Amendment 71, page 2, line 8, after ‘written’, insert ‘, including electronic,’.
Amendment 73, page 2, line 9, leave out from ‘communications’ to ‘relating’ in line 10 and insert ‘are made to government or parliament’.
Amendment 116, page 2, line 10, after ‘secretary’, insert ‘or special adviser’.
Amendment 72, page 2, line 12, after ‘subordinate’, insert ‘or European’.
Amendment 74, page 2, line 20, at end insert ‘or parliament’.
Amendment 75, page 2, line 21, leave out ‘Minister or permanent secretary’ and insert ‘person being lobbied’.
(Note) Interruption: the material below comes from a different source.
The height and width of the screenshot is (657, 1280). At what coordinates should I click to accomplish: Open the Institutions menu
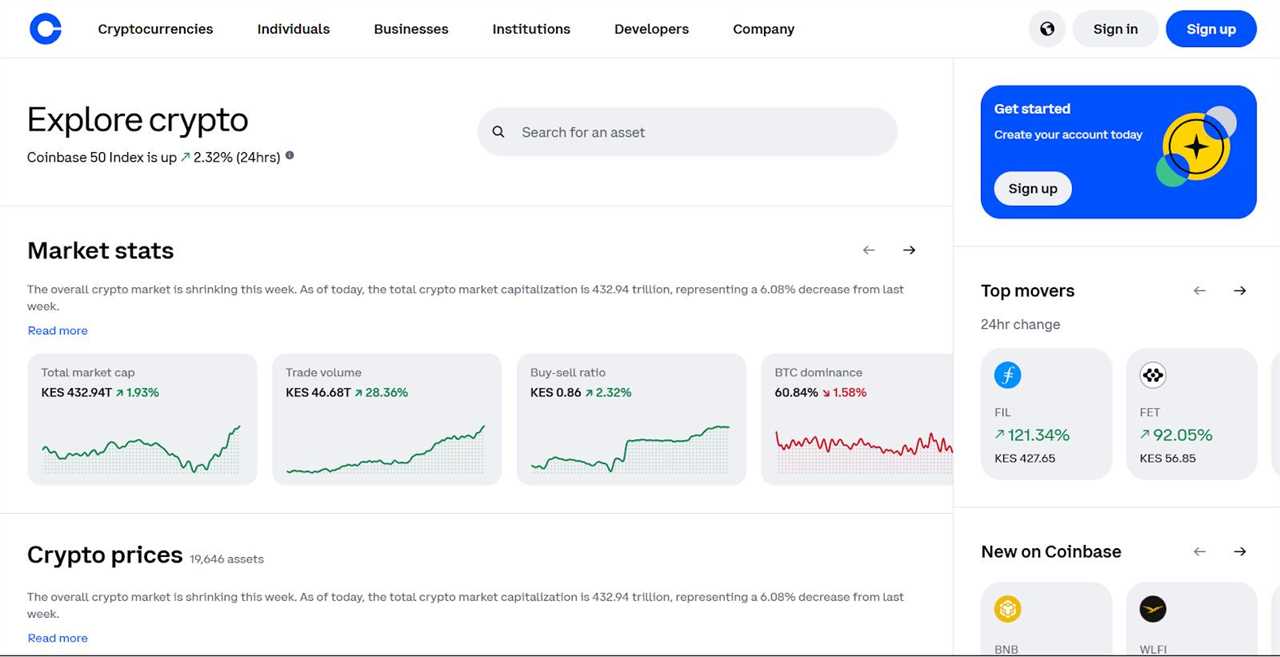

Amendment 76, page 2, line 25, leave out from beginning of line 25 to end of subsection (5) and insert— ‘
“government and parliament” includes within the United Kingdom—
(a) Ministers or officials of government departments;
(b) Members and staff of either House of Parliament;
(c) Special Advisers and senior civil servants;
(d) Non-Ministerial Departments, Non-departmental public bodies and executive agencies and their senior staff; and
(e) Advisers and consultants to government and parliament within the meaning of this subsection, who are not employed by, or seconded to government or parliament but have an official, if temporary, role.’.
Amendment 99, page 2, line 33, at end add—
‘“senior civil servant” means a person holding a position of Grade 5 or above in the Civil Service of the State.
“special advisor” had the same meaning as in the Constitutional Reform and Governance Act 2010.
Government amendment 30
Amendment 80, in schedule 1, page 52, line 7, leave out paragraph 4.
Amendment 83, page 53, line 26, leave out paragraph 12.